Myth: Yellow sac spiders, white-tailed spiders, woodlouse spiders and wolf spiders have dangerous bites.
Fact: See if you can detect a pattern in the following cases.
Lycosa
In 1925, a report appeared about several Brazilian patients with severe necrotic lesions from spider bites. No one definitely identified the actual biting spiders, but it seemed obvious to the authors that it must have been a large wolf spider, Lycosa raptoria (by some considered the same as L. erythrognatha), well known locally as a "biter." For decades this spider was considered one of the most medically important in Brazil. An antivenom was developed and used on many patients. Not until 1990 was there a scientific study of 515 authentic Lycosa bite cases (with the spider kept and identified) that disproved the long-held belief. None of the 515 patients developed necrosis and most suffered only mild pain. But the old medical myth is not dead yet; it appears in textbooks and is often misapplied to other unrelated wolf spiders in other countries. (Some of the original cases were probably really recluse spider bites).
Cheiracanthium
In 1970, two respected Harvard scientists published a study of five patients with necrotic skin lesions. "All attributed the lesions to spider bites acquired indoors … None of the patients actually saw a spider bite him." Cheiracanthium mildei, a buff-colored spider confusingly called "yellow sac spider" was a suspect since it was the most common house spider in Boston at the time. To do them justice, the authors didn't publish their conclusions until they had seemingly confirmed Cheiracanthium toxicity with guinea pigs, about half of which developed lesions after experimental bites. However, to date no human bitten by an authentic C. mildei has developed any lesion, and a 2006 study of 20 verified cases (main symptom: bee-sting-like pain) should kill this belief – but it won't! I'm sure yellow sac spiders will stay on "dangerous spider lists" for years to come.
Dysdera
In 1993, a man with no medical or arachnological credentials somehow managed to get an article published in the respected New Scientist about a roommate who felt "a rapid series of jabs" while carrying furniture and later became seriously ill and noticed blistered skin around "puncture marks." A spider found running across the floor hours after the supposed bite was Dysdera crocata, called the woodlouse spider because it preys on those land-dwelling crustaceans.
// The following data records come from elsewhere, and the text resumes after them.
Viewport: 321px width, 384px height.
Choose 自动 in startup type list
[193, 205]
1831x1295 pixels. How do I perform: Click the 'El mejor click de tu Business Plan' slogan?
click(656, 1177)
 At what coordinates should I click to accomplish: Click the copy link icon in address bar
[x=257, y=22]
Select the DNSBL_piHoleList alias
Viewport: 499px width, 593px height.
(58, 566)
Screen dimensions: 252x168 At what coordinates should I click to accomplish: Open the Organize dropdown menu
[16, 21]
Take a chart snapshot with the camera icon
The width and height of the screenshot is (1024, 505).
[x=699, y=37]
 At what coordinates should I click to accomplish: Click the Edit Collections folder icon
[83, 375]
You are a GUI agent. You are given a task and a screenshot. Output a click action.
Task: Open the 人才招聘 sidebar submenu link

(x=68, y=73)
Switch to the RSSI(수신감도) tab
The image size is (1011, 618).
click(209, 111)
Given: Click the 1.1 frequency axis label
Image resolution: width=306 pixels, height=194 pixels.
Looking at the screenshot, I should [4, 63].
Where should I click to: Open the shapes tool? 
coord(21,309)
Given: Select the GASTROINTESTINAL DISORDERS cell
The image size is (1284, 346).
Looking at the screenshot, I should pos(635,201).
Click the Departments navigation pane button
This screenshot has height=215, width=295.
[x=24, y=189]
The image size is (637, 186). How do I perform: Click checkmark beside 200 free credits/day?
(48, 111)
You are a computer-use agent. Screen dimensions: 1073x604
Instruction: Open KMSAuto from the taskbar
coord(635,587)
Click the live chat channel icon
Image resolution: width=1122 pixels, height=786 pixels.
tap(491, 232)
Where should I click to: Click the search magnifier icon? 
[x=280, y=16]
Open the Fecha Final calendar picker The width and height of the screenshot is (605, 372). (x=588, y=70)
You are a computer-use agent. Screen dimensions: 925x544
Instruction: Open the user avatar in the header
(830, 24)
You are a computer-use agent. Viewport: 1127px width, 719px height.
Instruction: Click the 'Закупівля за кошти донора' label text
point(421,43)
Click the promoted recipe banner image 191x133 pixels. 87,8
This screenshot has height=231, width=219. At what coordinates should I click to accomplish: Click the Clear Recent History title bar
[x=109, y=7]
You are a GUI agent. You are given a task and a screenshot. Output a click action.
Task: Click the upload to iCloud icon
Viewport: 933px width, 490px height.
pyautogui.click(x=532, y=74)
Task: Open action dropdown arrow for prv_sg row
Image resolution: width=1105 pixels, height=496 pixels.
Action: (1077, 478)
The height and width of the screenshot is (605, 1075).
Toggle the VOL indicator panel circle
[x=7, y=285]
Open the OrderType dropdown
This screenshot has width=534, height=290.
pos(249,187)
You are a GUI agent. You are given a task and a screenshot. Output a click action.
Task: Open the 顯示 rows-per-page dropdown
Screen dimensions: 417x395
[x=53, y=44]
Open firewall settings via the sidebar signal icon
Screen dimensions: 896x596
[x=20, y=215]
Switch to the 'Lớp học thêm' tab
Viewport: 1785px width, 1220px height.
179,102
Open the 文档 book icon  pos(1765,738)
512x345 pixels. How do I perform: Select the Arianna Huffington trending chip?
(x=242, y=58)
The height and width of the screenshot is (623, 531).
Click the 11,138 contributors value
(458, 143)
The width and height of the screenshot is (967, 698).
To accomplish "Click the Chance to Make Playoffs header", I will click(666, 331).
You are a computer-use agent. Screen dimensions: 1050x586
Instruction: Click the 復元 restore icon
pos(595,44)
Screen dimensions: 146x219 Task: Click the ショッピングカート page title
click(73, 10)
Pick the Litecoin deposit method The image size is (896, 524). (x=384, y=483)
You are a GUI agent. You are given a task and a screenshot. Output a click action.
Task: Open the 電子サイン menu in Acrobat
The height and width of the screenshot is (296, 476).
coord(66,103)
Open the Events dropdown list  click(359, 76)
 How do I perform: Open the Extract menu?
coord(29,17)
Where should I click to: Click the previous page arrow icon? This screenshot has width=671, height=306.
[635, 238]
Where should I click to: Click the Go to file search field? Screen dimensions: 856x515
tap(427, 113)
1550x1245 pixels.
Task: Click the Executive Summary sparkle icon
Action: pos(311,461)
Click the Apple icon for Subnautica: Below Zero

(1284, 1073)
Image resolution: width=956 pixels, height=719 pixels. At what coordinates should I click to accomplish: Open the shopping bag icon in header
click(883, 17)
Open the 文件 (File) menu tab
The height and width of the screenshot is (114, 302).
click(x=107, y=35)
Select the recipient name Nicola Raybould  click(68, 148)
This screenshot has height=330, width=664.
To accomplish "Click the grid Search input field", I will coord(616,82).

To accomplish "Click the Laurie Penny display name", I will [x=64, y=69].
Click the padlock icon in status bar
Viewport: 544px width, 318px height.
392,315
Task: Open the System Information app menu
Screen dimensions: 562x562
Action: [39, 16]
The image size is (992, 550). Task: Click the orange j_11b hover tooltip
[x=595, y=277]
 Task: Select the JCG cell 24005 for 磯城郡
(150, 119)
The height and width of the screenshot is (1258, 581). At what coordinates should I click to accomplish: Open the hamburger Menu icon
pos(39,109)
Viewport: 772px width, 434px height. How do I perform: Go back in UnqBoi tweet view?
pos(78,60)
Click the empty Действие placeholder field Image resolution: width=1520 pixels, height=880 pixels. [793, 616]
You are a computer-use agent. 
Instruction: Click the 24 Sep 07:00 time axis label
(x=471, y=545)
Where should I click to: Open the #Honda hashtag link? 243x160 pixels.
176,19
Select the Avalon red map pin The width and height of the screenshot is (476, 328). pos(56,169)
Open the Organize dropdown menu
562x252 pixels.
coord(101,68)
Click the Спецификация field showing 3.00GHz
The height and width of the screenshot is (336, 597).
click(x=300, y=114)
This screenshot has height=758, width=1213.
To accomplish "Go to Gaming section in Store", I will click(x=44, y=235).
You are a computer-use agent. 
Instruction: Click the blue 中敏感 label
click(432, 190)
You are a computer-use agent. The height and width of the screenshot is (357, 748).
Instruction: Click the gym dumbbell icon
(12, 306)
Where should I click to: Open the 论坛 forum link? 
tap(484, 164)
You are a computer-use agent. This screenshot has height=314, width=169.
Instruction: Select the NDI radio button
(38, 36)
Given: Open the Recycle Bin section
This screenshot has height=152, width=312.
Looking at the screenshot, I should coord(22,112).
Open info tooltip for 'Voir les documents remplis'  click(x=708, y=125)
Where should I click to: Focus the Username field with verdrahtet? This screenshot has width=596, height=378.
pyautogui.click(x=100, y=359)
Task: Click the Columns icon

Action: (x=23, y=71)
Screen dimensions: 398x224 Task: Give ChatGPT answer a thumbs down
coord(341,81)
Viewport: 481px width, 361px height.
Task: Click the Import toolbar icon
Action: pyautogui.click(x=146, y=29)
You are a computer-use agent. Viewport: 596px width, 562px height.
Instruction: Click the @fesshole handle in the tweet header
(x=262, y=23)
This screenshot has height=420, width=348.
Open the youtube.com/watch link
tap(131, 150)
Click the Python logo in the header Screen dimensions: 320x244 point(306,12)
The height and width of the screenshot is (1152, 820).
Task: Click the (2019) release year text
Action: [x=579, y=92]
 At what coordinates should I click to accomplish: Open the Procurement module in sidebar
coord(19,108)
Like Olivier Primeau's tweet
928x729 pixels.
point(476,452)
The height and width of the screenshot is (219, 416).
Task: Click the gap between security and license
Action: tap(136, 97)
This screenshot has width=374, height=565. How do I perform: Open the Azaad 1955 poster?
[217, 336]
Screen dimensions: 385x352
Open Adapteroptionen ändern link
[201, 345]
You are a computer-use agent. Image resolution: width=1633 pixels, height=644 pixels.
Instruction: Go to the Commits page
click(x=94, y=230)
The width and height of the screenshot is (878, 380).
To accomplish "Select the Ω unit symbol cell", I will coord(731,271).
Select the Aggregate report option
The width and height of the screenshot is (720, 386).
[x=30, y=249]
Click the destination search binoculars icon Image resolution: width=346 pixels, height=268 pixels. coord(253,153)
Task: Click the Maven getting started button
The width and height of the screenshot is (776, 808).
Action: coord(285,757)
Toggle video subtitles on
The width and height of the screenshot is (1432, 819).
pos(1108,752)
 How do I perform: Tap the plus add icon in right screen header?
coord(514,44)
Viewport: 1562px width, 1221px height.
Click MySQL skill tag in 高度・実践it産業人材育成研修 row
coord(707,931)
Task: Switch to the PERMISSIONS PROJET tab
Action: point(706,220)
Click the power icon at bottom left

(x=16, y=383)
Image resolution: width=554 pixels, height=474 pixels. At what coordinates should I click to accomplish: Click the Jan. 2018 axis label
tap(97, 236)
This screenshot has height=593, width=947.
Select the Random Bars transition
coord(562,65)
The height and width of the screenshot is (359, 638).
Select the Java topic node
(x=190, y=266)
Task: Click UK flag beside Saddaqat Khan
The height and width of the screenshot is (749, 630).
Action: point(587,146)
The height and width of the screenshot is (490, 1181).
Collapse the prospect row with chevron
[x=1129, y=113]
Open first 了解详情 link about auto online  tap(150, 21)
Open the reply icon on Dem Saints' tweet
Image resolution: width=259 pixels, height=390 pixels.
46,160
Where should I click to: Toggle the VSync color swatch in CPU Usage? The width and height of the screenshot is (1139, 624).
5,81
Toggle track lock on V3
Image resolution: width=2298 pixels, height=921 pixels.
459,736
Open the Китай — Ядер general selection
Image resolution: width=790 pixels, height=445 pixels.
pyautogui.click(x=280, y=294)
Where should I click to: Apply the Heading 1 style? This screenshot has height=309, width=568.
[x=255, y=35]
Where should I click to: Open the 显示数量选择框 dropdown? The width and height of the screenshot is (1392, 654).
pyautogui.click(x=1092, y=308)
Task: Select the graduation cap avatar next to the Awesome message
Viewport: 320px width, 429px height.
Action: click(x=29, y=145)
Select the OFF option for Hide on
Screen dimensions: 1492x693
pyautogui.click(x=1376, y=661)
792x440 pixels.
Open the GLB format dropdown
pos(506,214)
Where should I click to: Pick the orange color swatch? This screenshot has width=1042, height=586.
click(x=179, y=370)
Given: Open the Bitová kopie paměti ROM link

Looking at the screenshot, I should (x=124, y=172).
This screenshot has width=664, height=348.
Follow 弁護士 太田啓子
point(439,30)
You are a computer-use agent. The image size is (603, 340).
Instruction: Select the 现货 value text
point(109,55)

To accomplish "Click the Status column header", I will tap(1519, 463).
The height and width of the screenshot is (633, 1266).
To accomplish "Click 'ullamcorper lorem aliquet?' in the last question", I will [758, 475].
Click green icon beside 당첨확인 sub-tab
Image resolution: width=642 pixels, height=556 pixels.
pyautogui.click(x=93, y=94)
Nobody should have taken seriously the conclusion that this spider caused the man's symptoms, but they did, and the "poisonous" nature of Dysdera entered folklore. According to one off-the-wall online comment, Dysdera venom "in very rare occurrences … can be fatal as a result of an allergic reaction" (that person must be psychic since no such case has happened to date). This spider has very large and strong jaws, and can penetrate deeply when it bites humans, but a 2006 study of 16 verified bites showed that the main symptom was the pain of the puncture and that the venom had little effect. Unlike most spider bites, puncture marks from this spider's impressive fangs can actually be seen about half the time.
Lampona
Six reports published from 1987-2001 attributed severe skin necrosis cases in Australia to the bite of white-tailed spiders, genus Lampona. Would it surprise you to hear that no spider was caught and identified in any of these cases? But thanks to the number of reports, all Australians (both medical and non-medical) became convinced of the danger of white-tailed spider bites. That belief is still very much with us, but it shouldn't be. In 2003 appeared an exemplary study of no less than 130 authentic Lampona bite cases with the spider caught and identified. All patients found the bites painful (not severely so in most cases); the majority developed a red mark that sometimes stayed itchy for a few days. Not one patient developed any necrotic lesion. But in the minds of the public and the news media, white-tailed spiders still cause most necrotic sores in Australia.
The case of the notorious hobo spider still awaits more data, but it now seems likely that it, too, will be cleared of causing major skin lesions and illness (with no human case backed up by a specimen of the biting spider, if any).
One would hope that sober, published medical studies would reject the widespread public belief that the bites of unseen spiders cause all mysterious skin lesions. But up to now, that clearly has not happened! These researchers must have reasoned like this:
- Some spider bites cause necrotic lesions.
- These patients have necrotic lesions.
- Therefore, these patients were bitten by whatever spider species is common in their homes.
Like everyone else, they would have benefited by a course in logical fallacy.